ビデオ 試写室◆ ビデオ評 42 『サムソンとデリラ』(ビデオ聖書コレクション)

サムソンとデリラ
古川第一郎
日本キリスト改革派 南越谷コイノニア教会牧師

サムソンとデリラの心の葛藤を温かく描く快作

 私が子供の頃、聖書の人物で最も好きだったのは、サムソンでした。なぜなら、単純に「強いから」です。男の子は強いヒーローが好きです。「川の流れを変え、鋼鉄をへし折るくらいは朝飯まえ!」という『スーパーマン』を良く見ていました。確かにサムソンも「人間の能力をはるかに超えたスーパーマン」でした。ただ、テレビや漫画のヒーローは、大体が品行方正で悪いことはしないのに、サムソンは、怒りっぽく、乱暴で、何よりも女性関係がだらしないという欠点を持っています。だから、大人になると、「イヤな奴だな」という評価に変わりました。

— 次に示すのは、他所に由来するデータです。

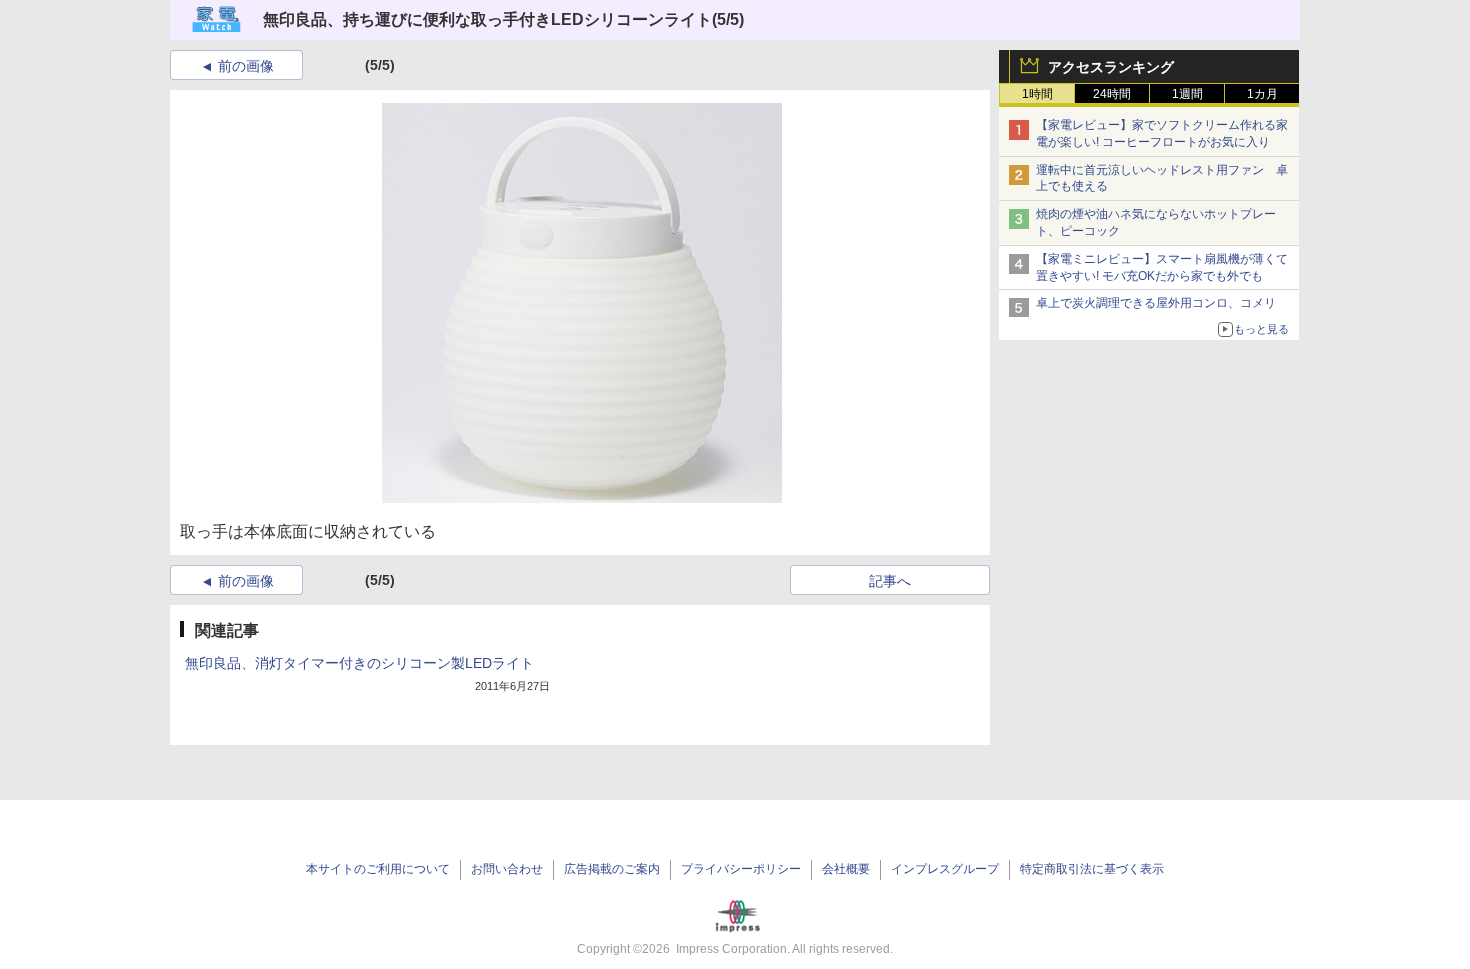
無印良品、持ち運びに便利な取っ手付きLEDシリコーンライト (487, 19)
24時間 (1112, 94)
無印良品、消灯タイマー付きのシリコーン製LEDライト (359, 663)
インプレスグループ (945, 869)
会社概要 (846, 869)
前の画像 (246, 66)
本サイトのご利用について (378, 869)
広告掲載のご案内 (612, 869)
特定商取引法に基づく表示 (1092, 869)
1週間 (1187, 94)
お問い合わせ (507, 869)
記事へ (890, 581)
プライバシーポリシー (741, 869)
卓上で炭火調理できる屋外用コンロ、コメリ (1156, 303)
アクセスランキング (1111, 67)
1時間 (1037, 94)
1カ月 (1262, 94)
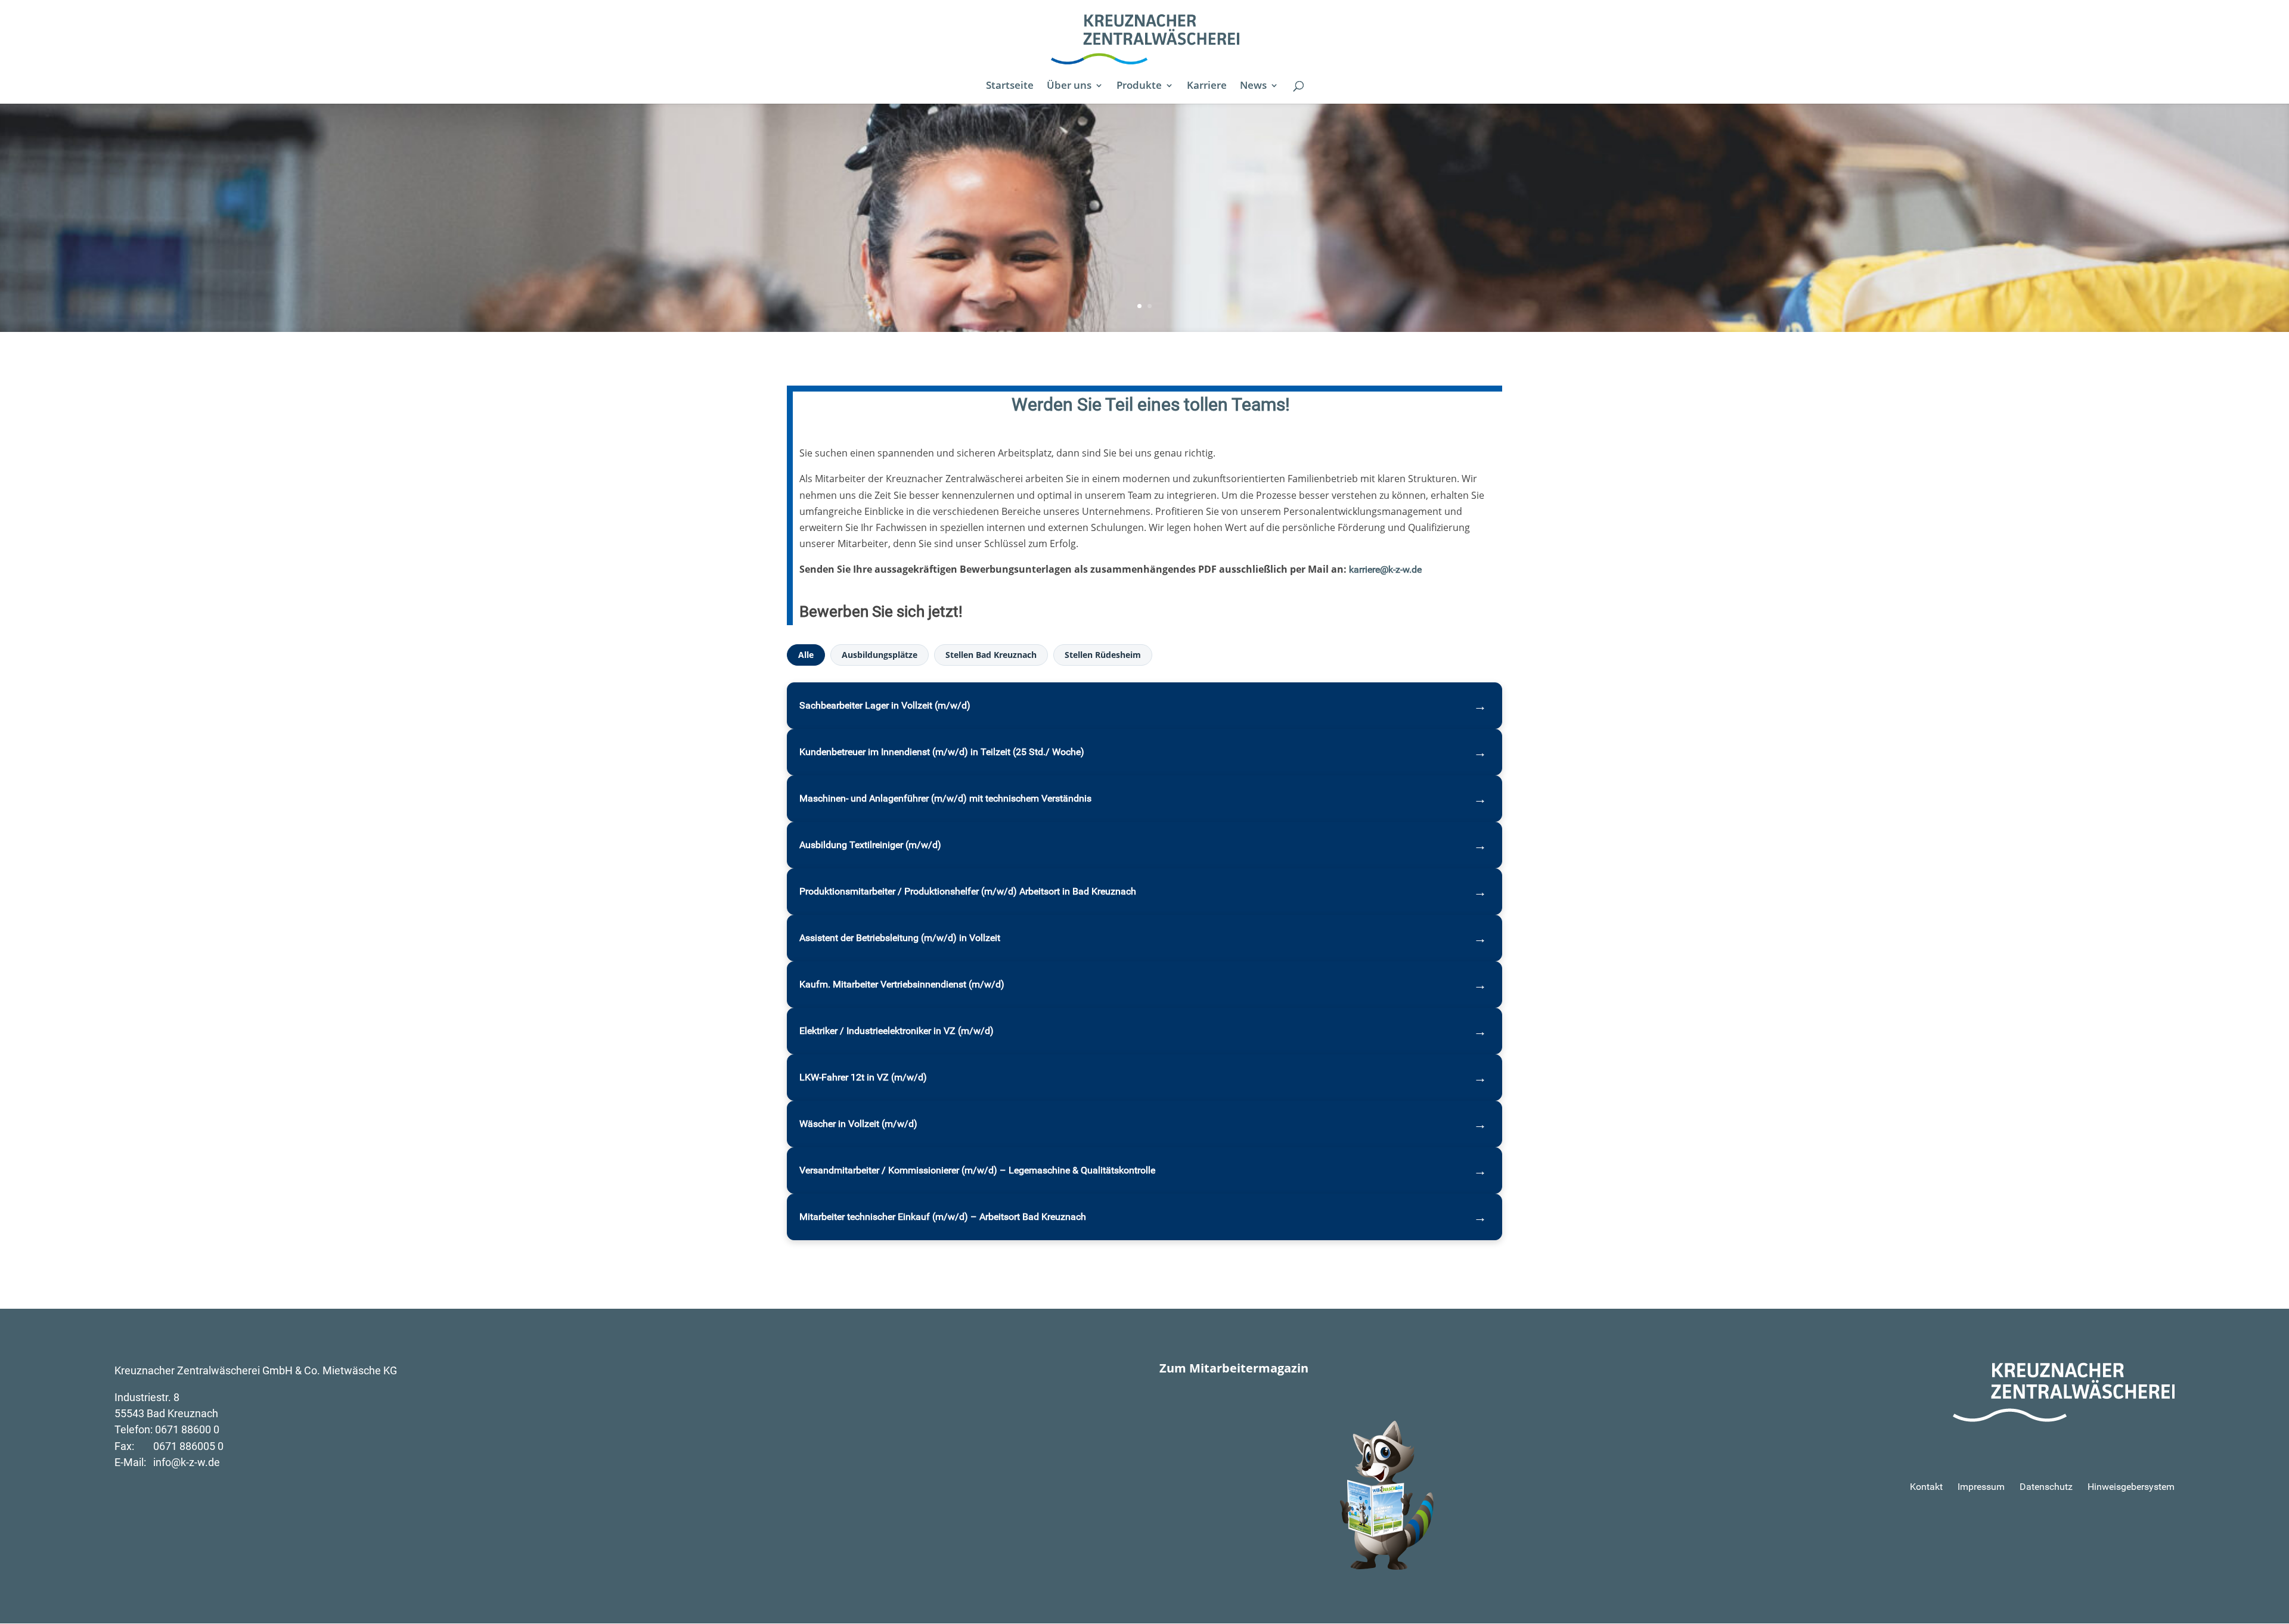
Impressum (1981, 1486)
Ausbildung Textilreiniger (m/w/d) (870, 844)
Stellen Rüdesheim (1103, 654)
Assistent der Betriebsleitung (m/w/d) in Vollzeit (899, 937)
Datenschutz (2046, 1486)
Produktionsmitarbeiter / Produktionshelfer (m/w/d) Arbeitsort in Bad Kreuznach (967, 891)
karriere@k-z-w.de (1385, 569)
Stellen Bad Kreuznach (991, 654)
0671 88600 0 (187, 1429)
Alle (806, 654)
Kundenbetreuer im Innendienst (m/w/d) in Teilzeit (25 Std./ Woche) (941, 751)
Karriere (1207, 86)
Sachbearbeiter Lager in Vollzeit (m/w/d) (884, 705)
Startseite (1010, 86)
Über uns (1069, 86)
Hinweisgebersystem (2131, 1486)
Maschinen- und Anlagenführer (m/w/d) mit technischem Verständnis (945, 798)
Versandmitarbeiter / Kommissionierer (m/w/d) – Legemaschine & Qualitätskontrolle (977, 1170)
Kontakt (1926, 1486)
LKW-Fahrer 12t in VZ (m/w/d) (863, 1077)
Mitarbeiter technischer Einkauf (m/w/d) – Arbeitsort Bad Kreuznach (942, 1216)
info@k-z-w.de (186, 1462)
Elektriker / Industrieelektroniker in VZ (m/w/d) (896, 1030)
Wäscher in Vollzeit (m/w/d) (858, 1123)
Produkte (1139, 86)
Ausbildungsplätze (879, 654)
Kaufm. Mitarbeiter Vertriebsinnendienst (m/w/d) (901, 984)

 さて、この作品は、ただの興味本位の映像化とはちがいます。もし、聖書にあるサムソンの物語を、そのまま表面的に映像化しただけなら、感動より嫌悪感をもよおすかもしれません。しかし、三つの深い主題が入っていることによって、ものすごい説得力を持っています。

(1)サムソンの葛藤
 デリラに力の秘訣を打ち明けることを迫られて、何度もうそをつくサムソンに、デリラが「私の愛を信じてないのね」と詰問します。そのとき、彼の心に、「愛する人に対して、不誠実ではないか」という悩みが生まれます。でも一方、彼女は敵のペリシテ人ですから、秘密が敵に渡ったら大変なことになります。でも「私の愛を信じてくれないの?」と迫られたとき、「彼女は裏切らない」と信じて、自分のすべてを打ち明けるのです。
 愛と秘密の葛藤。これは、彼が真剣に生きる姿です。

(2)デリラの揺れる心
 サムソンが敵につかまったとき、デリラは受け取った大金を見ながら、虚しさに駆られます。その姿は、銀貨30枚を受け取ったユダのようです。彼女は、サムソンを騙して秘密を軍隊に伝えるために近づきましたが、いつしか愛していました。役割と愛の葛藤。これを最後まで引きずります。そしてデリラはサムソンと一緒に死んでいくのです。

(3)悔い改めとゆるしの愛
 捕らわれたサムソンのもとに、故郷から友がやって来ます。昔、彼に振られた女性です。しかしそのときの彼は、あまりにも惨めな姿で、彼女が好きになったサムソンではありませんでした。でも、「私の愛は変わらない」と言うのです。そのゆるしの愛に触れたとき、彼の心に激しい悔い改めが起こります。涙を流して悔い改めるサムソンに、再び力が与えられます。まるで、主イエスの愛に触れたザアカイのようです。
 ここに新約の福音の光でのサムソンの物語の解釈があるように思います。

 最初は複雑な気持ちで見ていましたが、最後は感動的でした。サムソンは致命的な欠点を持ちながら、一方的な恵みによって選ばれた人だったのです。そこに自分を見ます。